Para Deli, o desafio não é apenas gerir um aliado no exílio, mas proteger um vizinho central para a sua segurança – desde o combate ao terrorismo e a gestão das fronteiras até ao acesso à sua agitada região nordeste. A Índia partilha uma fronteira de 4.096 km (2.545 milhas), em grande parte porosa e parcialmente ribeirinha, com o Bangladesh, onde a agitação interna pode desencadear a deslocação ou concentração de extremistas, dizem os especialistas.
“A Índia não deveria ter pressa”, diz Avinash Paliwal, que leciona política e estudos internacionais na Universidade SOAS de Londres. O caminho a seguir, argumenta ele, requer um envolvimento calmo e paciente com “os principais intervenientes políticos em Dhaka, incluindo as forças armadas”. A diplomacia pode ganhar tempo.
Leon Neal / Imagens GettyO Dr.

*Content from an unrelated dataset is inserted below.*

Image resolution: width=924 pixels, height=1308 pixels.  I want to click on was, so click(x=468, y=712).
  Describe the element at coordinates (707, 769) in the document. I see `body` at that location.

Paliwal acredita que a relação deverá permanecer volátil durante os próximos 12 a 18 meses, com a intensidade dependendo dos desenvolvimentos no Bangladesh após as eleições do próximo ano.
“Se o governo interino conseguir cancelar as eleições de forma credível e um governo eleito assumir, isso poderá abrir opções para ambos os lados renegociarem a relação e limitarem os danos”.
A incerteza fez com que Deli ponderasse não apenas medidas estratégicas imediatas, mas políticas mais amplas: como pode a Índia garantir aos governos amigos que os apoiará “em bons e maus momentos” sem levantar acusações de que está a proteger os registos de direitos humanos dos líderes?
“Não existe uma solução operacional mágica para esta crise. Talvez a questão mais profunda que precisa de ser ponderada seja por que razão a Índia enfrenta este dilema em primeiro lugar”, disse o Dr. Paliwal. Por outras palavras, será que Deli colocou demasiados ovos no mesmo cesto ao apoiar Hasina de forma tão consistente?
“Quem quer que esteja no poder, você o trata de maneira amigável e o ajuda a fazer seu trabalho. Por que você mudaria isso?” Diz Pinak Ranjan Chakraborty, ex-alto comissário indiano em Bangladesh. “A política externa não é impulsionada pela percepção pública ou pela moralidade – as relações entre Estados raramente o são.
“Internamente, não podemos controlar a política do Bangladesh – é frágil, profundamente dividido e construído sobre instituições frágeis.”
Ainda não se sabe se a Índia conseguirá resolver as profundas divergências políticas. Ao mesmo tempo, depende muito do próximo governo do Bangladesh. “A chave é até que ponto o próximo governo do Bangladesh permitirá que o factor Hasina influencie a relação bilateral. Se essencialmente mantiver a relação como refém, será difícil avançar”, disse Kugelman.
Em última análise, o próximo governo eleito terá de equilibrar os interesses fundamentais do Bangladesh – segurança das fronteiras, comércio e conectividade – com a política interna e o sentimento público anti-Índia, disse ele.
“Não prevejo uma crise grave no relacionamento, mas suspeito que, na melhor das hipóteses, eles permanecerão frágeis.”